The nutritional claim of the main ingredients, the cooking method and the weight proportion of the auxiliary ingredients of food can be obtained from the ingredient bank containing each ingredient and its nutritional claim, and each ingredient corresponds to at least one nutritional claim. The nutritional claims include quantifiable nutritional claims and non-quantifiable nutritional claims. For example, a list of ingredients corresponding to any food and the weight of each ingredient in the list of ingredients, as well as the main ingredients and auxiliary ingredients can be obtained from the ingredient bank, and the weight proportion of the main ingredients and auxiliary ingredients in the food can be determined according to the weight corresponding to each ingredient.
◇ ◇ ◇ ◇ ◇ ◇ ◇
◆ **Aim 1**:
In the text on nutritional claims, which two types of nutritional claims are named?
The text and the records are unrelated to each other.
◇ ◇ ◇ ◇ ◇ ◇ ◇
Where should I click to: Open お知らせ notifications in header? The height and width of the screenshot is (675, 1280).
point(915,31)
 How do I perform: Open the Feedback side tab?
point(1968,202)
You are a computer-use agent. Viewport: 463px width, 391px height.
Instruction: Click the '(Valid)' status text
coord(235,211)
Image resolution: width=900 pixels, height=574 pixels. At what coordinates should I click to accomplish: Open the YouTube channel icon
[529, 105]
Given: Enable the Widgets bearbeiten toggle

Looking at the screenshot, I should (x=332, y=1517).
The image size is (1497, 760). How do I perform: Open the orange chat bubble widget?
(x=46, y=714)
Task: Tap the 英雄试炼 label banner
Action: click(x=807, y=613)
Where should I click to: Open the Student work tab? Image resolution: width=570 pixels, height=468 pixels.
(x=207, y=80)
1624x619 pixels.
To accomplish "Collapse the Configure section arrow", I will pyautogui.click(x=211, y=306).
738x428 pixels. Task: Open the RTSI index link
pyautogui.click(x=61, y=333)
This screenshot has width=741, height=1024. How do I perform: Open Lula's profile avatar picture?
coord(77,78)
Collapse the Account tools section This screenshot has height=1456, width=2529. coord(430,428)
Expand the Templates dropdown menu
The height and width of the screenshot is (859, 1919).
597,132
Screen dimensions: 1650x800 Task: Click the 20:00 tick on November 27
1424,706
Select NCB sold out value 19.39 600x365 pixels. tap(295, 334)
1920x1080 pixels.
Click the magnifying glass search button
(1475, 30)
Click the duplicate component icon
◇ ◇ ◇ ◇ ◇ ◇ ◇
◆ **Aim 2**:
Turn everything in the records from the line containing "The image size" down through the final line of the records into a numbered list, leaving out any blank lines.

◆ **Correct result 1**:
Quantifiable nutritional claims and non-quantifiable nutritional claims.

◆ **Correct result 2**:
1. The image size is (1497, 760). How do I perform: Open the orange chat bubble widget?
2. (x=46, y=714)
3. Task: Tap the 英雄试炼 label banner
4. Action: click(x=807, y=613)
5. Where should I click to: Open the Student work tab? Image resolution: width=570 pixels, height=468 pixels.
6. (x=207, y=80)
7. 1624x619 pixels.
8. To accomplish "Collapse the Configure section arrow", I will pyautogui.click(x=211, y=306).
9. 738x428 pixels. Task: Open the RTSI index link
10. pyautogui.click(x=61, y=333)
11. This screenshot has width=741, height=1024. How do I perform: Open Lula's profile avatar picture?
12. coord(77,78)
13. Collapse the Account tools section This screenshot has height=1456, width=2529. coord(430,428)
14. Expand the Templates dropdown menu
15. The height and width of the screenshot is (859, 1919).
16. 597,132
17. Screen dimensions: 1650x800 Task: Click the 20:00 tick on November 27
18. 1424,706
19. Select NCB sold out value 19.39 600x365 pixels. tap(295, 334)
20. 1920x1080 pixels.
21. Click the magnifying glass search button
22. (1475, 30)
23. Click the duplicate component icon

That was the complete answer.